Anyway, I went to her funeral in Israel. ....as many times as you hear the kaddish being said in shul, it's nothing like hearing it said over a friend. I couldn't get the damn thing out of my head for a week. There's something so desperate and sad about the kaddish... pronouncing His holiness and dominion, submitting to it, in the darkest depths of suffering; saying it but hating it as you say it, protesting against it even though you know you can never believe anything else... something akin to what the rabbis in Auchwitz must have felt when they pronounced G-d guilty, and then went to daven maariv. I don't think that's what her father felt, or her family; she herself definitely did not; but they are far holier people than I, and it was definitely what I was feeling.

These aren't the only difficult things that happened this year, but they were the worst ones. And I still don't have the right to rail against G-d for things; there was so much good that also happened this year, it would be ungrateful. I know it's important to remember that, and I do. I am grateful, I just... have to figure out how to balance everything properly in my head, I guess.

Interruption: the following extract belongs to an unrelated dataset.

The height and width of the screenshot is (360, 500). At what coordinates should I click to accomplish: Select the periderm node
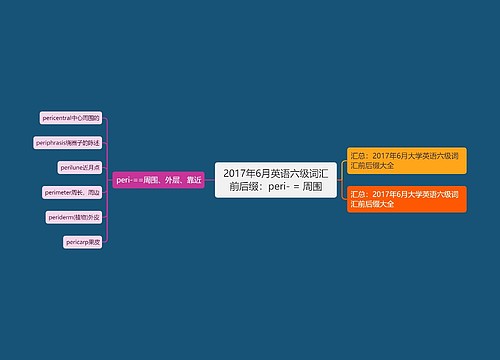point(74,217)
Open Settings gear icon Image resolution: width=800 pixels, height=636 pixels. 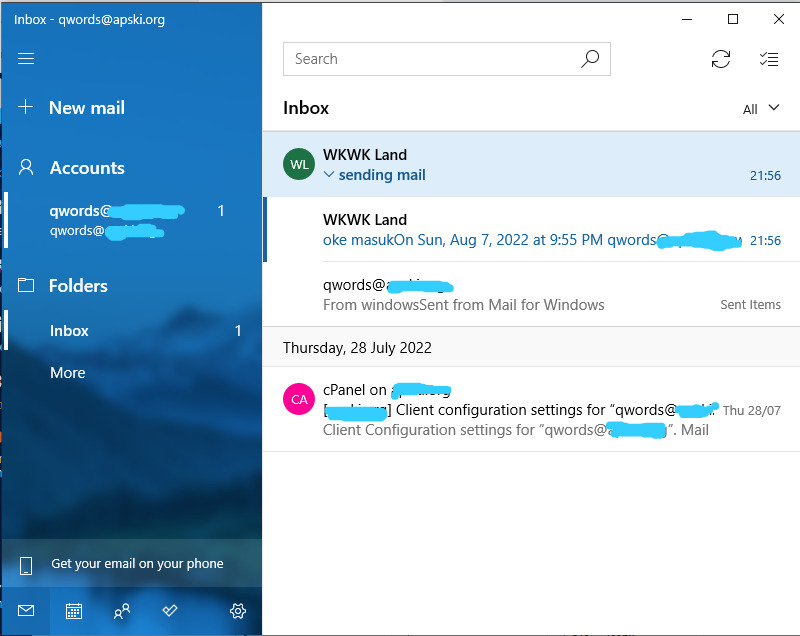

So, it's Elul time again. We're coming up fast on Rosh Hashannah and by Yom Kippur I'll be back in America; my first Yom Kippur in three years that I haven't been in Israel. Now, I probably shouldn't let the good old Jewish guilt get to me and make me feel in some way responsible for...all of the above. Because, at the very least, that isn't healthy. But how do I avoid another Yom Kippur like the last one? How do I approach G-d on the day of Judgement and ask Him for forgiveness when I still can't trust Him? When I don't know what to say or how to act? When I still don't know what to pray for? When, standing in the shadow of my people's pain, my own struggle and individual voice sounds so hopelessly thin and inadequate? I don't have the right to ask for His forgiveness. I don't have the right to speak some sort of defense on behalf of my people. Even now, though this has been the most painful post I've ever written, I can already feel the floodgates of emotion closing inside of me. How do I access that which will give me the right to speak? How do I maintain it? And most of all - will it make even the tiniest shred of difference whether I succeed in this or not?